What Goes Around Comes Around - The Return of Instant/Film Photography



During my sophomore year of high school, my best friends surprised me with a Polaroid camera (well, technically a Fujifilm Instax) for my birthday. The cameras became a commonplace gift that year, with all of us snapping photos to cover our walls, share as momentos, and even proceed to take photos of on our iPhone cameras to then post on social media.

Since coming to college, I've purchased disposable cameras to carry around at gatherings with friends, despite the price associated with getting them developed. I've even purchased film from the Impossible Project for a camera my grandparents owned in the '70s.

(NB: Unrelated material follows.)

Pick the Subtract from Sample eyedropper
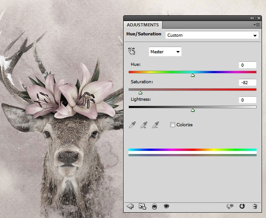The width and height of the screenshot is (266, 218). 155,125
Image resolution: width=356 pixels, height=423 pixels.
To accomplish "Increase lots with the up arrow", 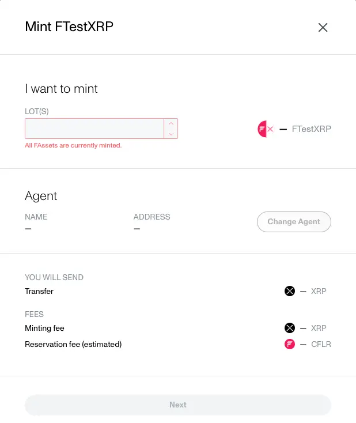I will 171,123.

And I'm not the only one - the resurgence of Polaroid and disposable cameras is still on the rise; this article even shows a recent artist exhibit of blown up Polaroid cameras. To me, this trend prompts questions of what draws us to this sense of nostalgia (even for many of us, who weren't even alive in the original age of Polaroid cameras and only photography experience involves an iPhone camera).  Does the popularity of Polaroids and disposables signal a desire to slow down and memorialize moments, as a sort of backlash against the rapidity and ease of today's digital camera? Or is it just another way to look cool on social media (by posting digital copies of these more tangible photographs)?

Above Image: my own, via a Fujifilm QuickSnap.